1. The "State" was formed and maintained as an act of rebellion against God's commands for the Family and apostasy from Biblical religion.

2. UnGodly Families in Israel faithlessly asked the LORD for "institutions" like those of the nations around them, which request God granted both as an act of condescension to their Spiritless condition (the basic problem of the Old Covenant (Hebrews 8:7,11)), and in order to teach us through the judgments of chastisement that were to follow such a departure from God's principles of Family government.

3. Godly government is possible without such "institutions" as "State" or "church."

4. Godly government is prophesied to come about by eliminating the demand for such "institutions."
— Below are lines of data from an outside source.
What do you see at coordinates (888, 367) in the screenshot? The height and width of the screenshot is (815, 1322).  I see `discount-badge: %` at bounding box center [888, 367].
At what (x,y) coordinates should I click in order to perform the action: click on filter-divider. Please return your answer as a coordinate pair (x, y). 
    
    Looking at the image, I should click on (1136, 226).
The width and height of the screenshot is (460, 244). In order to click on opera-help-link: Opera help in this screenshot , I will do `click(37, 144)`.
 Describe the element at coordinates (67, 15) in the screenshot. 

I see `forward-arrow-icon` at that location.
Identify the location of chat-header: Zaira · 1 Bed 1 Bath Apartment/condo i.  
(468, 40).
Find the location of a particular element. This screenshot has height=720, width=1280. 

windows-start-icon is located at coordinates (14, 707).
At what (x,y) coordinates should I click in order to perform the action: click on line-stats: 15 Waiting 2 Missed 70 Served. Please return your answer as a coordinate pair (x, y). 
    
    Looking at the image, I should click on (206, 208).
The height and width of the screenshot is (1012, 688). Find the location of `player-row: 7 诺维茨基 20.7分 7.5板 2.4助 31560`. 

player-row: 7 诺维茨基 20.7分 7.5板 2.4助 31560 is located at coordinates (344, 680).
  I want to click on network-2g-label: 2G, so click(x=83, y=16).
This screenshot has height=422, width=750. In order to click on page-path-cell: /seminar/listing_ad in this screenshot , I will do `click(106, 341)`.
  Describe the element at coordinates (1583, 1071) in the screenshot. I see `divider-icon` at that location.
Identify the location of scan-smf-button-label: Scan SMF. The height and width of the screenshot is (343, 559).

Why, This is just Anarchism!

The reader should expunge the word "anarchy" from his vocabulary. There is no such thing. It supposedly means "without rule," but there can be anarchy only without people!

We might speak of the disorder that would ensue if a society of greedy, covetous, hateful people all tried to rule others according to their own selfish law. But the situation here is too much rule and too many Humanistic rulers (Proverbs 28:2). This is a "society" of would-be gods and Godless rulers.

There is always an "archy." Somebody is going to rule. Either the Spirit of God rules through Godly Families according to God's Law ("Patriarchy"), or one or more men will rule according to their own law ("monarchy," "oligarchy," or other forms of totalitarianism, state socialism, or clan despotism). If the Spirit rules, men are obedient and responsible, walking after the Spirit, and not the flesh; the justice commanded in God's Law is fulfilled in the lives of these people (Genesis 18:19; Romans 8:4). Then there is liberty (2 Corinthians 3:17) and true, Godly authority (I Corinthians 8:9, where the word "liberty" can also be translated "authority" (Matthew 28:28)). When Christ rules through His Word and Spirit, human "rule" and "authority" are replaced by service (Luke 22:24-30).

But we need to compare and contrast Humanistic Patriarchy and Biblical Anarchy; this will be done in the next essay.